13. Covariant Calibration & The Measurement Trap
A critical challenge in validating the Momentum Flux framework against standard General Relativity (GR) is the issue of Covariant Calibration. This phenomenon describes how standard metrology effectively "masks" the non-Newtonian nature of gravity by coupling the measurement of time to the density of the field being measured.
13.1 The Inertial Circularity of Mass
In the standard model, the Mass of the Earth (M) is not measured directly; it is derived from the orbital velocity (v) of satellites using Newtonian/Schwarzschild constraints (M = v2r/G).
If the actual gravitational gradient follows the CMFT Power 4 (N4) curve—which is slightly "flatter" than the inverse-square law in the near-field due to source width—a satellite at GPS altitude will experience a different drift velocity than predicted by Newton. However, by using the Newtonian formula to work backwards, we calculate a "Virtual Mass" that incorporates this drift error.
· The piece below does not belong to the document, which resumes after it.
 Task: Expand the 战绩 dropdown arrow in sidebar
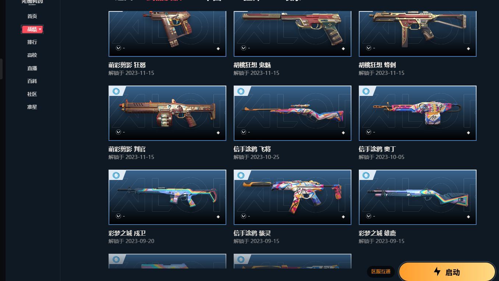coord(40,29)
We then use this derived mass to calibrate surface instruments.
Consequently, the "Mass" used in standard physics is a composite variable that absorbs the geometric efficiency of the source, effectively hiding the CMFT profile inside the gravitational constant.
13.2 The Time-Density Mask (The Rubber Ruler)
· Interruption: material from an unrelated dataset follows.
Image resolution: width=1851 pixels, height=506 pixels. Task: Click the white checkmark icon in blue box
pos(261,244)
The strongest masking effect occurs because Gravity (Drift) and Time (Clock Speed) are both functions of the Vacuum Pressure (Flux Density).
- The Flux Mechanism: A higher flux density creates a stronger drift (Gravity) but also creates a higher "viscosity" for the internal cycles of Solitons (Time).
The Masking Loop:
If the Earth has a large effective core (Reff > 2%), the flux density at GPS orbit is higher than a Point Source model predicts.
- This causes the satellite to drift faster (Stronger Gravity).
- However, the higher flux density simultaneously causes the atomic clocks on board to tick slower (Stronger Time Dilation).
Since Velocity is Distance divided by Time (v = d/t), the increase in physical speed is offset by the slowing of the measurement clock.
To the observer, the orbit appears perfectly Newtonian. The Geometric Width of the Earth is masked because the "ruler" (Time) stretches in exact proportion to the "force" (Gravity).
13.3 Earth vs. Mercury: The Coherence Lens
This calibration mask explains the observational discrepancy between Earth and Mercury.
- Earth (Coherent Source): The Earth is a solid lattice. Its "Tension Map" is highly stable. The gradient of Drift and the gradient of Time are perfectly coupled. We are observing the field from within the calibration loop. Therefore, the non-Newtonian Power 4 curve masks itself, and Earth appears to act as a point source (Reff ≈ 0).
- Mercury (Incoherent Source): Mercury orbits the Sun (a turbulent plasma). The Sun’s effective core is wide (Reff ≈ 5.6%), creating a significantly "flat" Power 4 gradient. Crucially, because the Sun is incoherent, the coupling between the mean flux density and the local time dilation is disrupted by turbulence. We are observing this system from the outside. The "Mask" slips, and the non-Newtonian drift becomes visible as the Precession of the Perihelion.
13.4 Conclusion: Relativistic Reduction
We conclude that the application of "Relativistic Corrections" (in either GR or CMFT) is a mathematical protocol that reduces the observation to a Newtonian baseline.
- Standard GR: Removes the effects of Curvature to recover Newton.
- CMFT: Removes the effects of Flux Viscosity to recover Newton.
Therefore, the fact that GPS satellites follow Newtonian paths after correction does not disprove the Power 4 Tension Map. It simply proves that the Flux Viscosity at 20,000 km scales isomorphically with the Gravitational Drift, allowing the Earth to possess a Larger Effective Core (closer to the solar ratio of 5.6%) than previously assumed. The "Point Source" Earth is a metrological illusion created by covariant calibration.